2018年08月17日 | ノンジャンル
 富士山の裾野を走り続けいくと、道はやがて「富士山スカイライン」に繋がった。ゴールは「富士宮口5合目」である。一気にそこまでノンストップで走るのではなく、中間地点辺りにある「水ヶ塚駐車場」を目指した。

 7月10日から9月10日までは、マイカー規制があるので、車で来た人は、この大きな駐車場でバスやタクシーに乗り換える必要がある。

 トイレや土産屋、食堂なども併設されているようである。そこで一旦脚を休ませて、ガソリンも補給して、ゴールを目指す予定であった。

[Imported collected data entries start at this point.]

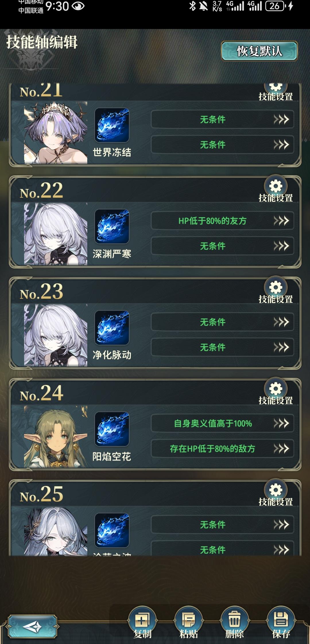Screen dimensions: 310x644
Task: Select the No.22 white-haired character portrait
Action: [56, 234]
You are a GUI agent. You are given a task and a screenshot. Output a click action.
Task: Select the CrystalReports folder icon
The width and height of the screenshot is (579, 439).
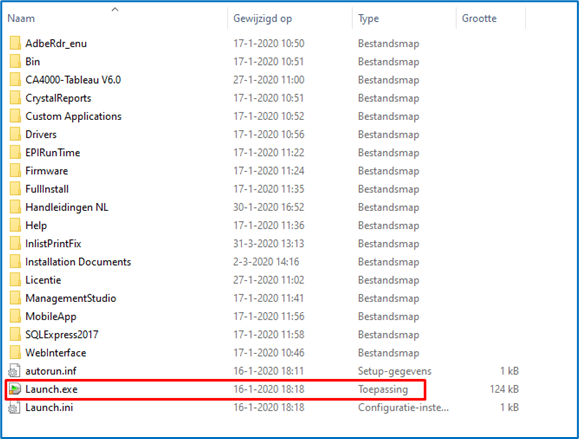(x=15, y=98)
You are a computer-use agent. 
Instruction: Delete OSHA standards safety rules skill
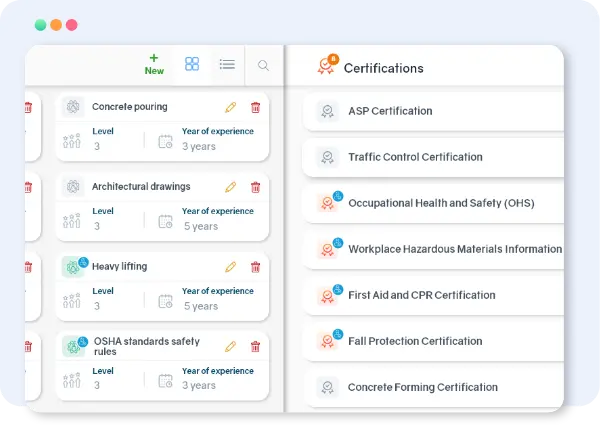coord(255,346)
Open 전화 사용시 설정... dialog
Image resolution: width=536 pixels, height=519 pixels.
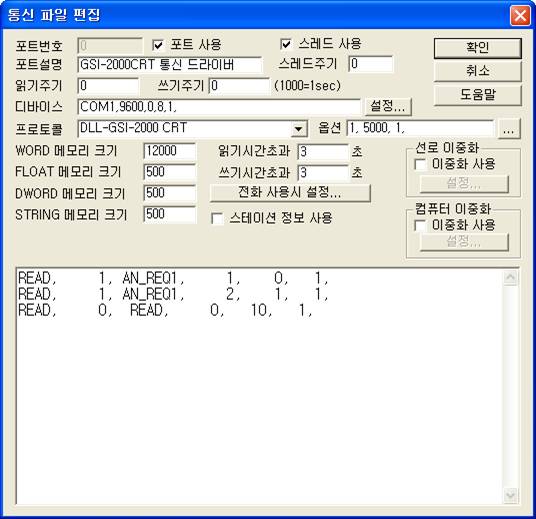pos(290,193)
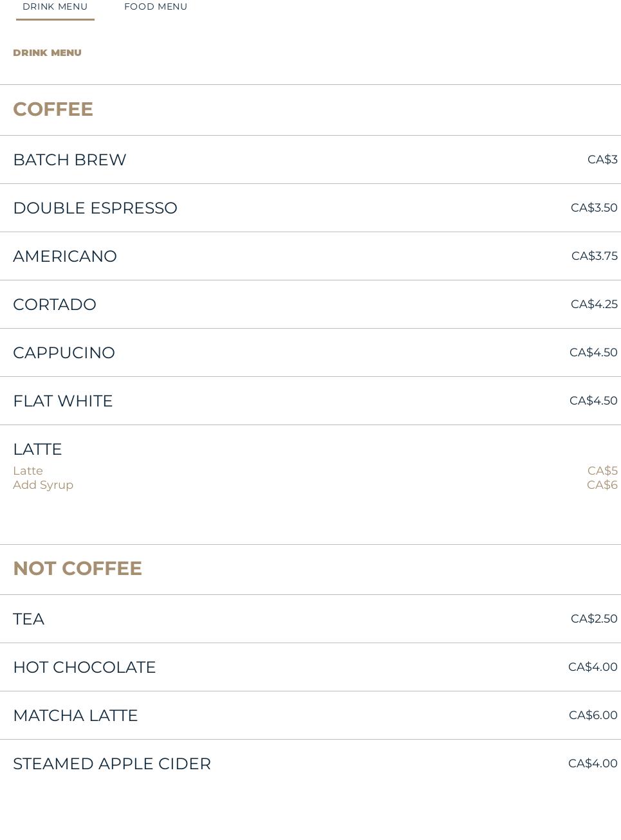Image resolution: width=621 pixels, height=840 pixels.
Task: Click the Latte CA$5 option line
Action: pos(28,471)
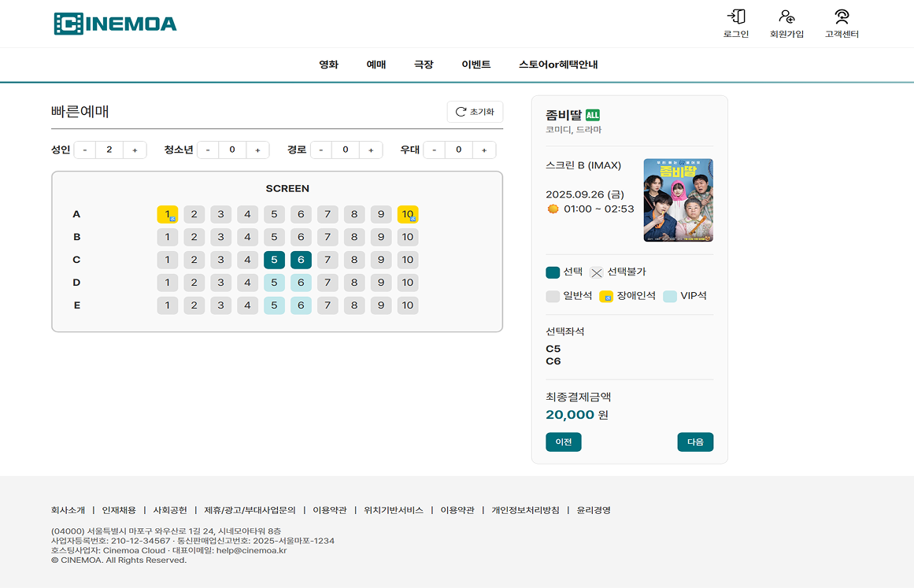Open the 이벤트 menu

click(x=476, y=65)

 「水ヶ塚駐車場」までは10km以上の距離がある。しっかりとした斜度の坂道を延々と上り続けた。ここまで100km以上の距離を走ってきているので、脚に余力があるはずもなかった。

 残り少ない脚をさらにすり減らしながら、上っていった。異変が起きたのは10kmを過ぎたあたりであった。

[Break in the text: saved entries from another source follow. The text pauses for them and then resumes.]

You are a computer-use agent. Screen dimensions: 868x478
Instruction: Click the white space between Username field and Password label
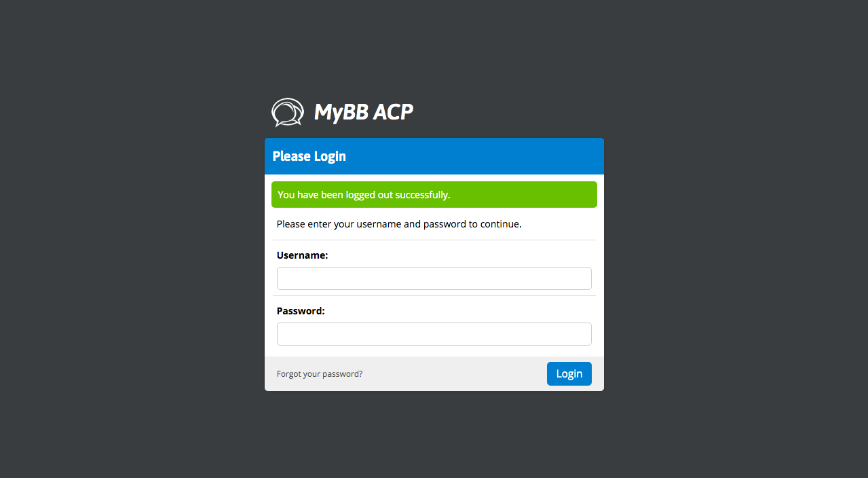pos(434,299)
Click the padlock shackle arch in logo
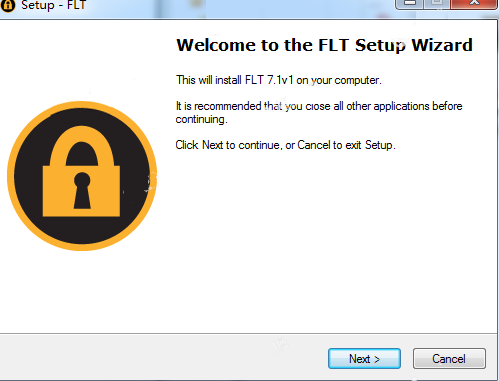 [x=82, y=147]
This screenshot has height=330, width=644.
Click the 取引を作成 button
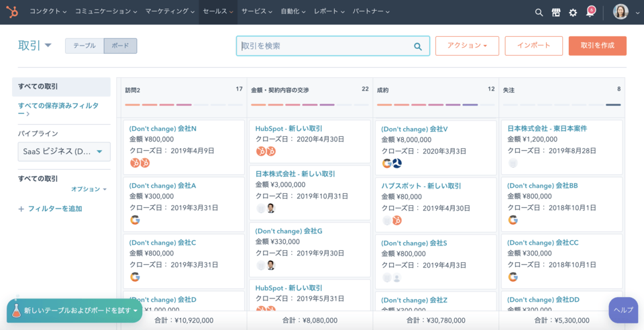597,46
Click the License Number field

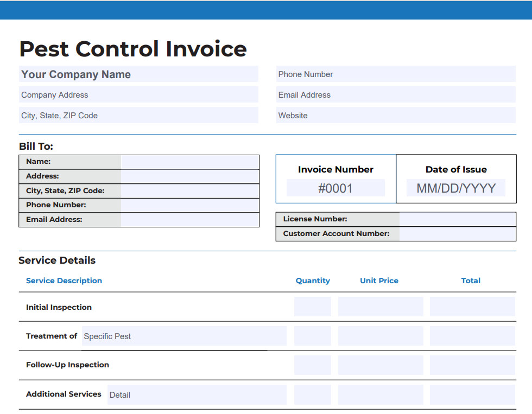pos(458,219)
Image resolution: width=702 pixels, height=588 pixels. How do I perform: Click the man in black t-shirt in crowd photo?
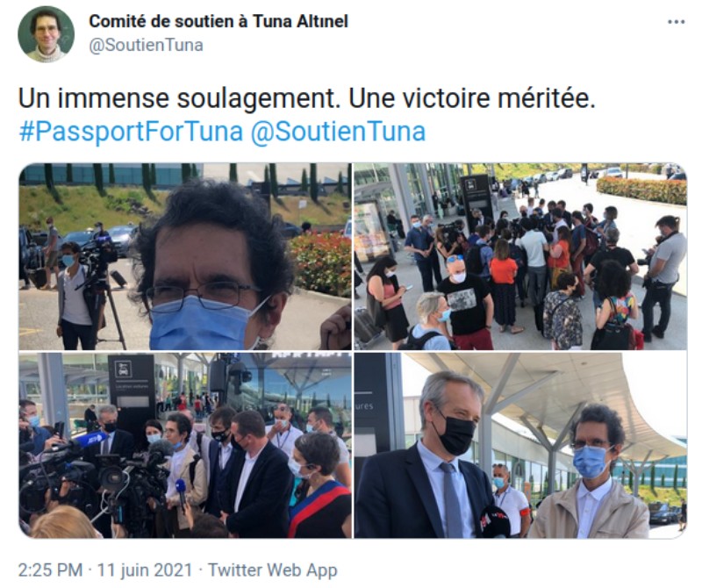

 ガソリンタンクの残量が明らかに枯渇し始めていた。いわゆる「ハンガーノック」である。コンビニ休憩時の補給が消費カロリーに比して足らなかったようである。

 「後悔先に立たず」である。こうなると出力がスカスカ状態になってしまう。集団から切れながら、わずかばかりの出力で航行を続けざる得なかった。

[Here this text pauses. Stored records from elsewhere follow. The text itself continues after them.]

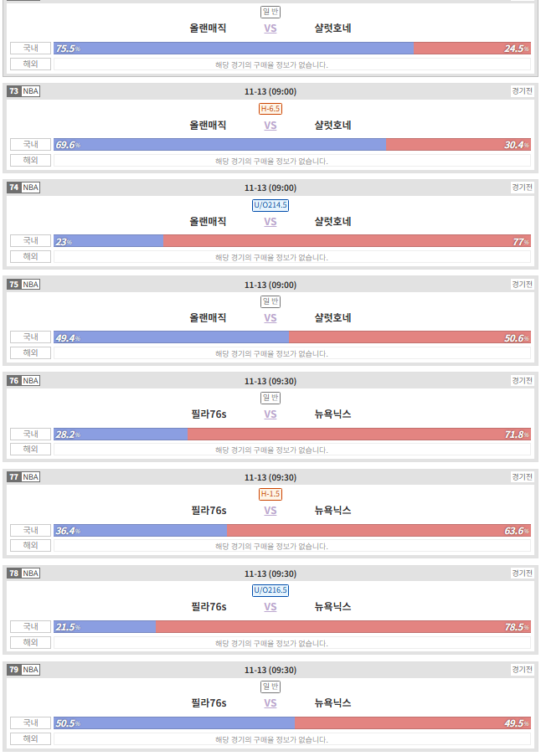541x756 pixels.
Task: Click the 77% red bar in match 74
Action: pos(347,241)
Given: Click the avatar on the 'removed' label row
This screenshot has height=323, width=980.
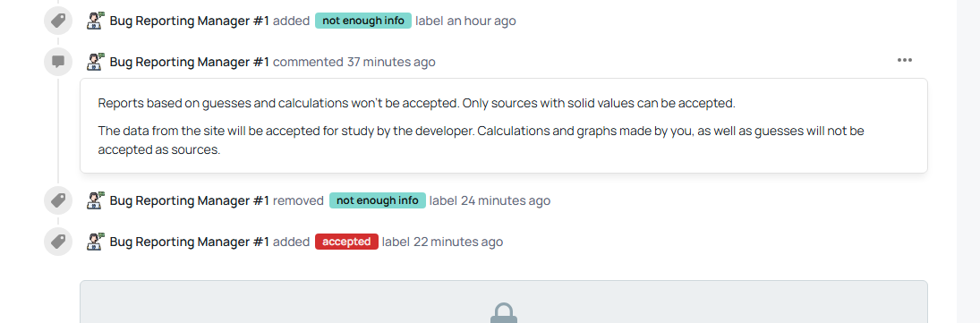Looking at the screenshot, I should (96, 200).
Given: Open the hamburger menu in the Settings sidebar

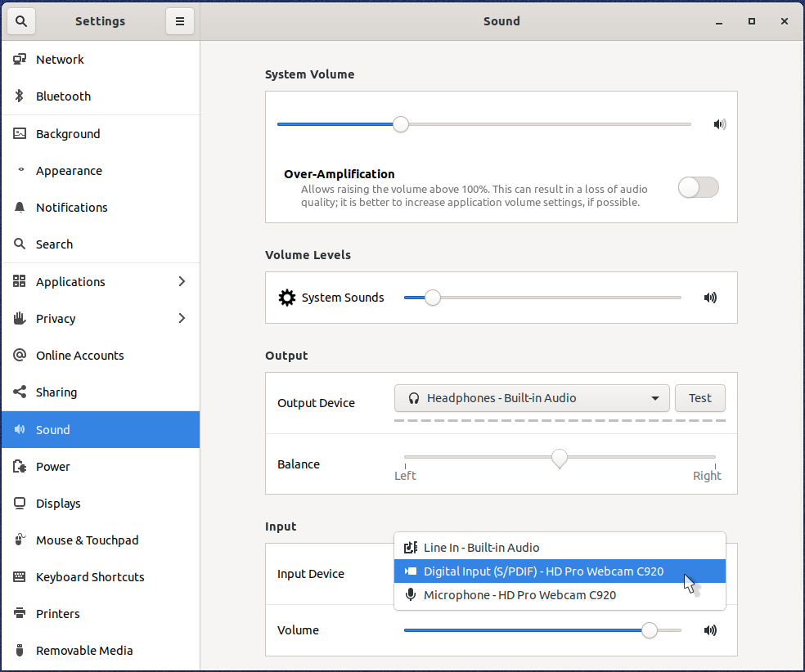Looking at the screenshot, I should (x=180, y=20).
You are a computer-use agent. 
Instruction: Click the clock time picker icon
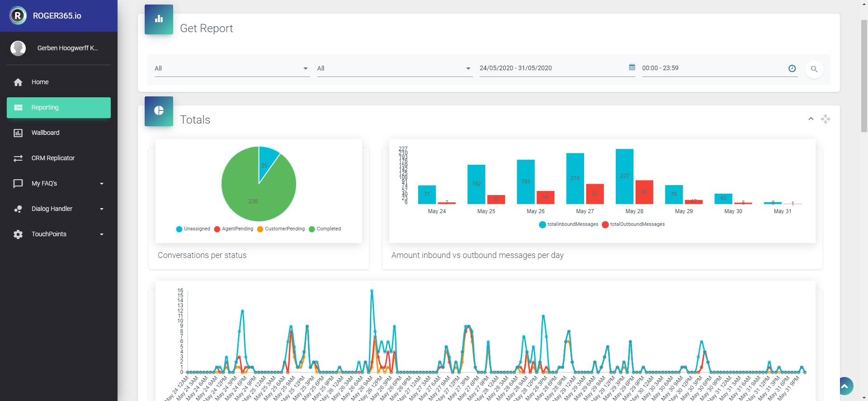792,68
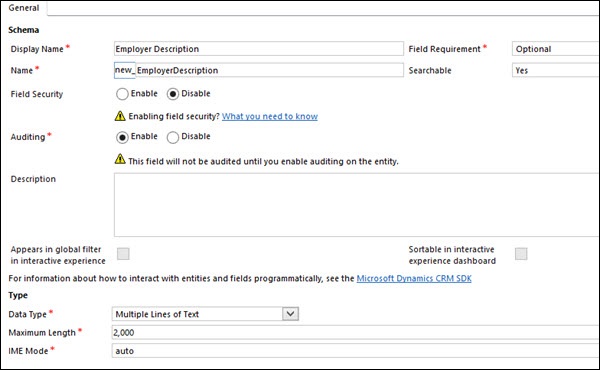Image resolution: width=600 pixels, height=370 pixels.
Task: Open the Searchable dropdown
Action: pyautogui.click(x=556, y=70)
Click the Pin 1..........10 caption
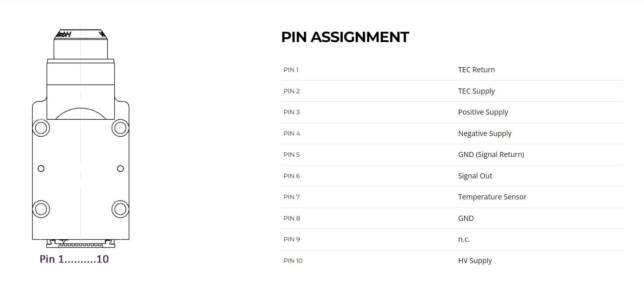The height and width of the screenshot is (293, 644). point(74,259)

 そして、四苦八苦しながら「水ヶ塚駐車場」に到着した。ロードバイクを置いて、すぐさまふらつく足で食料を求めた。

 土産屋や食堂が入っている建物の裏手に露店があった。そこには焼きそばや串にささった様々なはんぺん焼きが売られていた。

 そこで矢継ぎ早に注文した。「焼きそば」「肉巻きおにぎり」「イワシのはんぺん焼き」を次々に胃袋に納めた。

 これでどうにか空っぽであったガソリンタンクが満杯になった。どうにかこうにかリスタートできる状況を作ることができた。

 そして、6台のロードバイクは新たな試練へ向けて走り出した。「水ヶ塚駐車場」から「富士宮口5合目」までは、まだ13kmの距離がある。

 普段のロングライドでのヒルクライムのように200ワット以上の出力で走ることは当然無理である。「170ワットぐらいなら最後までもつであろうか・・・」そう考えて、平均出力がそれくらいになるようにクランクを回し続けた。

 6台のロードバイクはやがて三つに分断された。上級者2名が前を行き、私ともう一人のメンバーが真ん中を走り、そして脚がなくなってきたメンバーとそのメンバーをサポートするメンバーが後方を走った。

 中間地点ぐらいまではそんな具合であったが、やがて私の左足太腿には痛みが出始めた。今度は脚の筋肉が悲鳴を上げ始めていた。

 「まずい・・・攣りそうだ・・・」その痛みは徐々に明確に一つのメッセージを伝え始めていた。「まだまだ距離がある・・・ここで攣ったら大変・・・」と、出力を下げた。

 一緒に走っていたメンバーの背中は徐々に遠ざかり、やがて見えなくなった。左足太腿の痛みはなかなか引かなかった。

 一番軽いギアを選んでなるべく軽い負荷で脚を回した。ゴールまでの残り距離は本当にゆっくりとではあるが少しずつ減ってきた。

 ゴールが近づいてくると、周囲には霧が出始めた。視界が悪い霧の中での単独走は心をぐいと圧しつけるように圧迫した。

 霧のかなたにようやくゴールが見えた。スパートする気力も体力もなくうなだれながらゴール地点に達した。



 一昨年「ふじあざみライン」を自走で走った時のことが思い出された。その時にもゴール地点は霧に包まれていた。そしてゴールしてもしばらくは声も出せない状態であった。今日もその時とほぼ同じ状況であった。